SkyAPM / aiops-engine-for-skywalking

This is an incubating repository of the Apache SkyWalking AIOps Engine
https://github.com/apache/skywalking/discussions/8883
Apache License 2.0
37 stars 7 forks source link

[Engine] Log data ingestion from gRPC data source #6

Closed Superskyyy closed 1 year ago

Superskyyy commented 2 years ago

As discussed with @kezhenxu94, we will integrate with SkyWalking OAP by implementing a new gRPC log exporter and a data ingestion mechanism on our side.

Goal: set up a ~gRPC~ server and implement its servicer to subscribe to the data stream for further processing.

As this requires OAP side work, we should start by defining the gRPC proto and a mock client first.
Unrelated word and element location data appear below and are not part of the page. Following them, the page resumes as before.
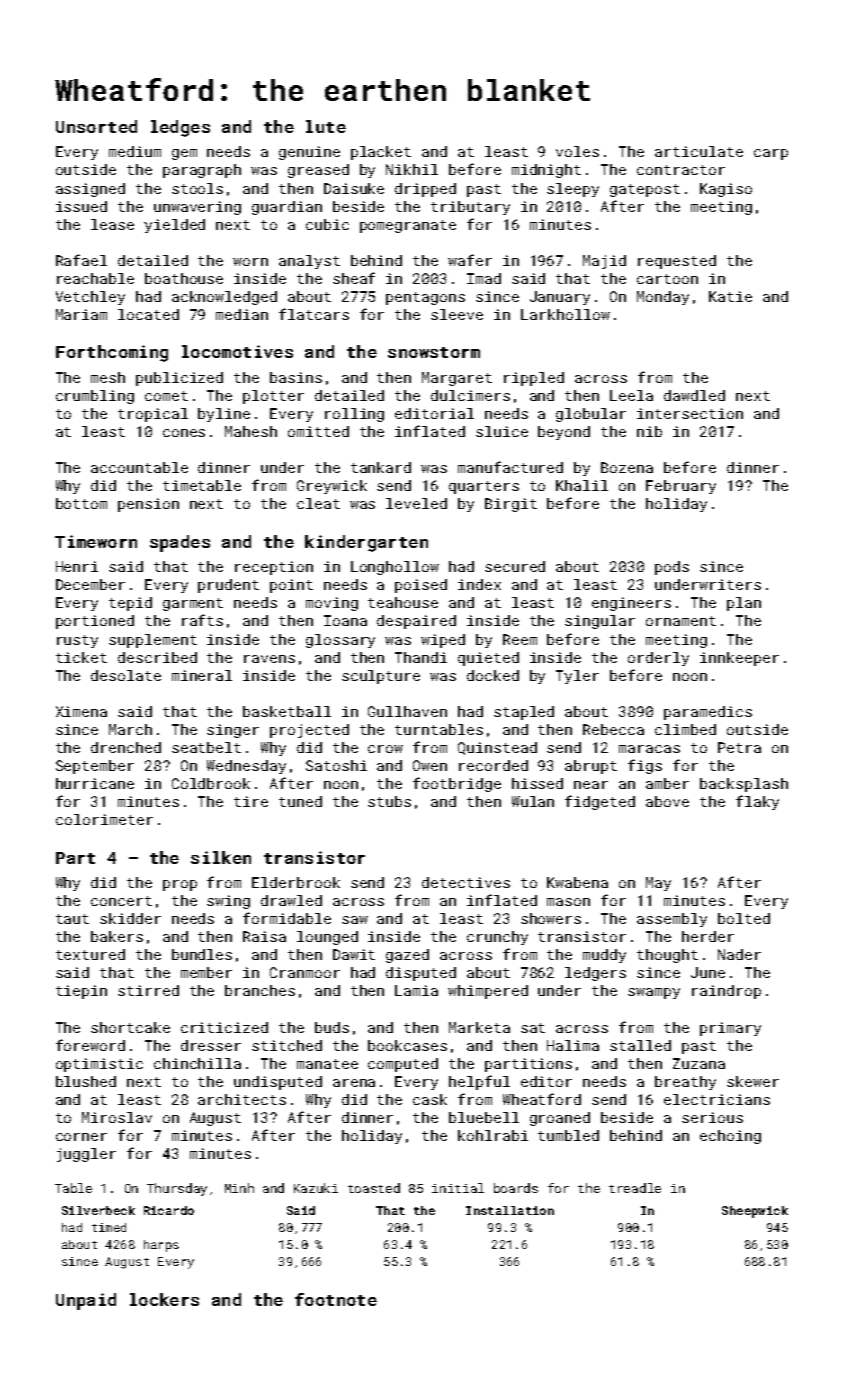 This screenshot has height=1400, width=849. I want to click on Sheepwick, so click(755, 1212).
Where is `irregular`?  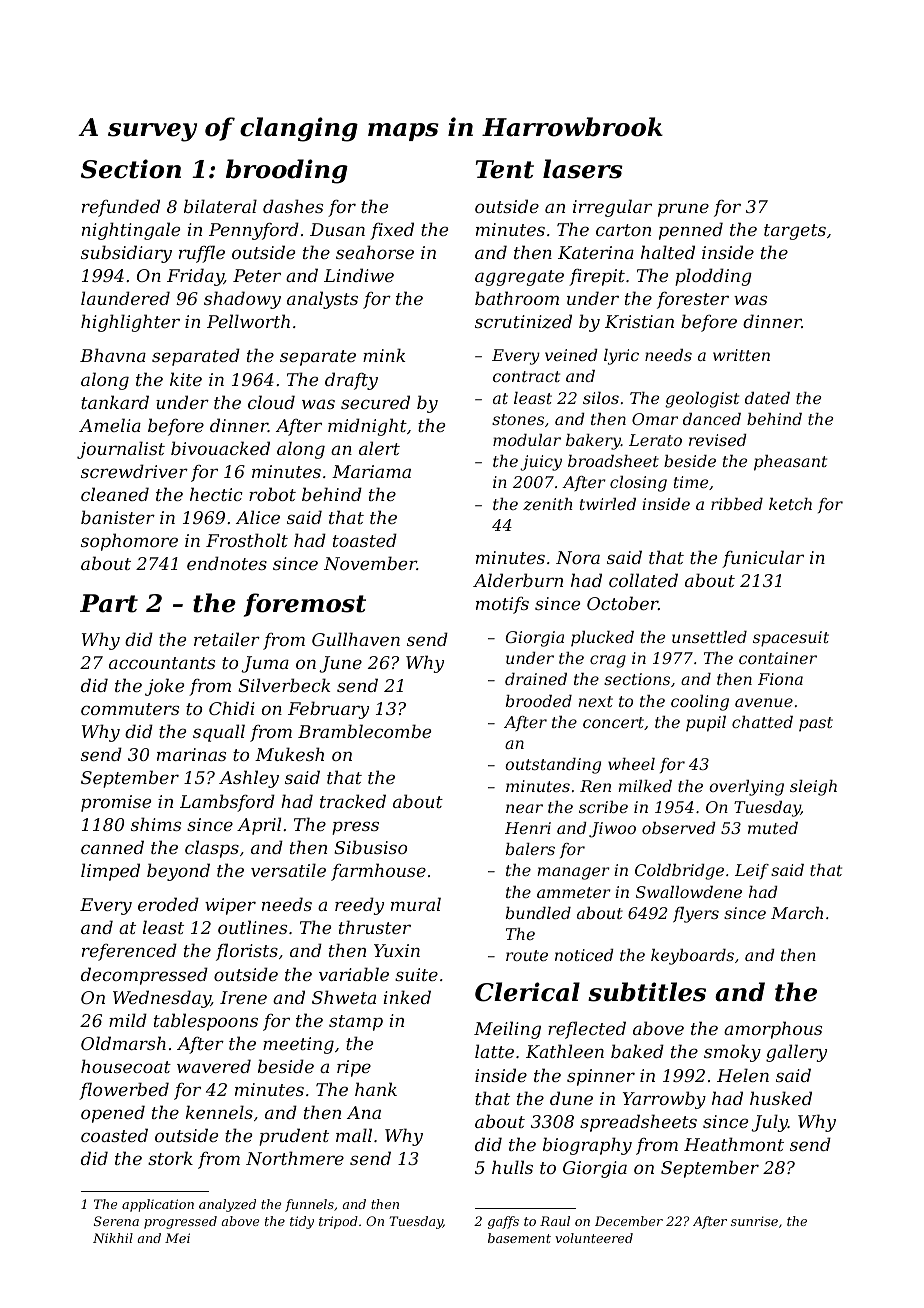
irregular is located at coordinates (612, 208).
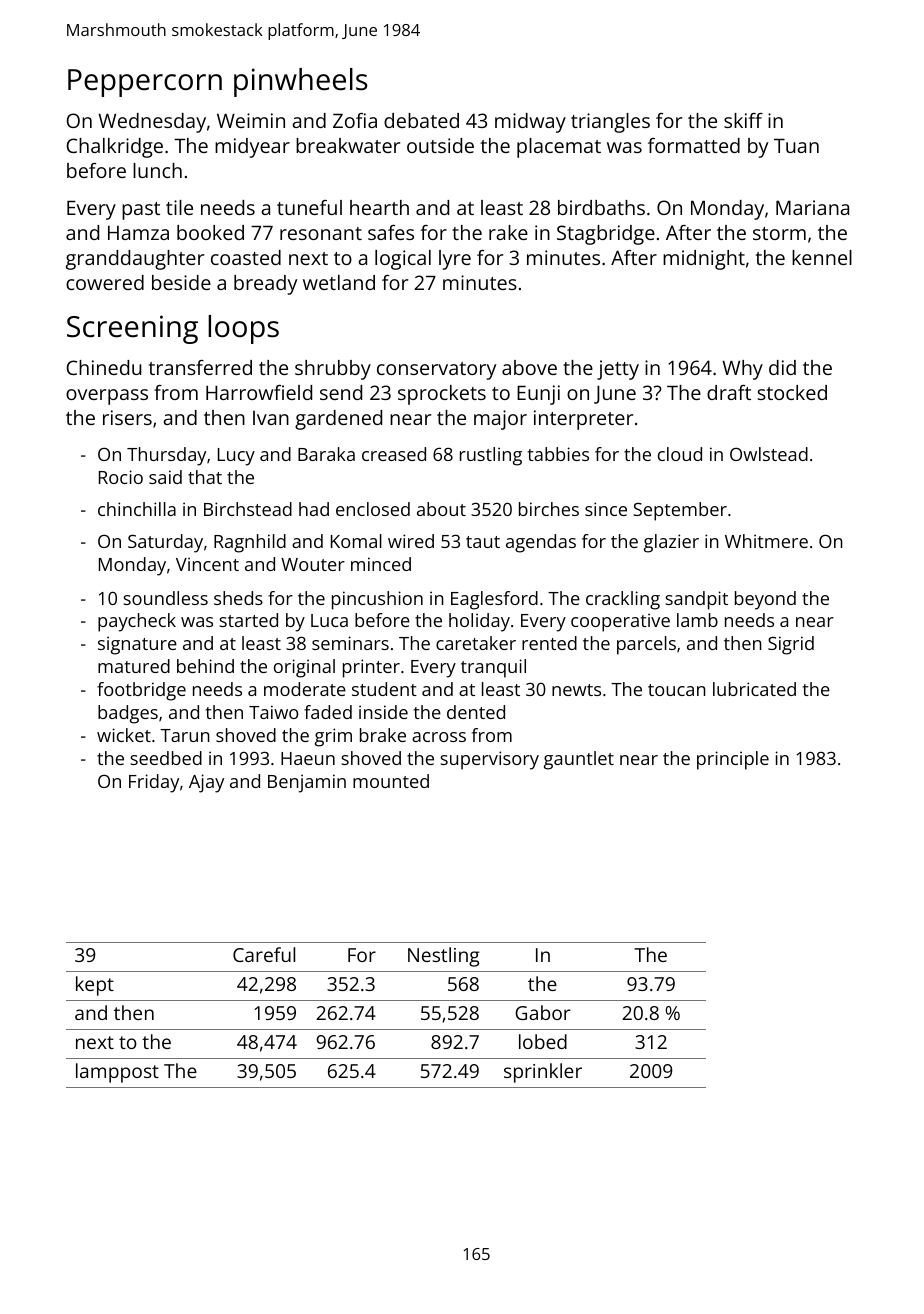 The height and width of the page is (1314, 924). I want to click on birches, so click(549, 509).
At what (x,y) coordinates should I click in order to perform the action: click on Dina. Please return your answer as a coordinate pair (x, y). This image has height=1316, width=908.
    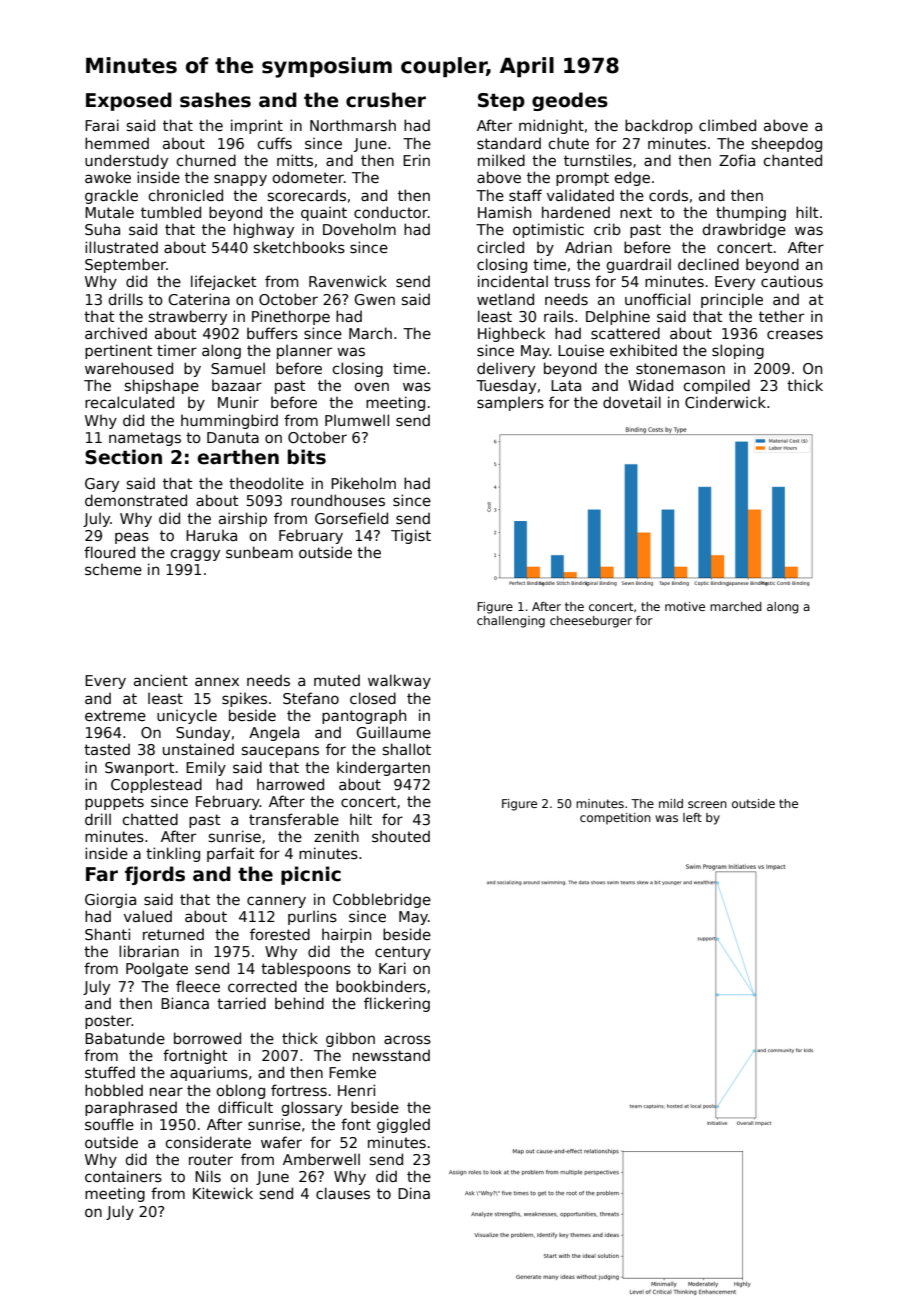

So that we can postpone the actual integration after full evaluation.

~- [ ] @kezhenxu94 will help to provide the proto definition.~

~- [ ] Implement log stream handling and response flow. - grpc.aio.server~

~- [ ] Implement a mock gRPC client to test our pipeline & algorithms (streaming from some log file).~

wu-sheng commented 2 years ago

Please consider larger on logging exporting. Because once we have that on logging, we can't reject trace exporting anymore, which we rejected for years. Bufferfly effect, I am afraid.

Superskyyy commented 2 years ago

Please consider larger on logging exporting. Because once we have that on logging, we can't reject trace exporting anymore, which we rejected for years. Bufferfly effect, I am afraid.

@wu-sheng I see, may I know the reason why we want to reject trace export? Is it because of the overhead or other reasons, I'm not sure if there's a better way to tackle the log data problem.

wu-sheng commented 2 years ago

It is considering throughput impact. As exporting is blocking the stream, if the upstream(export target) is slower, it would make OAP slower. In some ways, it makes ppl feeling SkyWalking has issues.

I am not saying SkyWalking should not do, if we want to do logging export, we have to support traces. With this, we should provide a way with more self observability metrics as well as a doc to help on making us out of troubles.

Superskyyy commented 2 years ago

It is considering throughput impact. As exporting is blocking the stream, if the upstream(export target) is slower, it would make OAP slower. In some ways, it makes ppl feeling SkyWalking has issues.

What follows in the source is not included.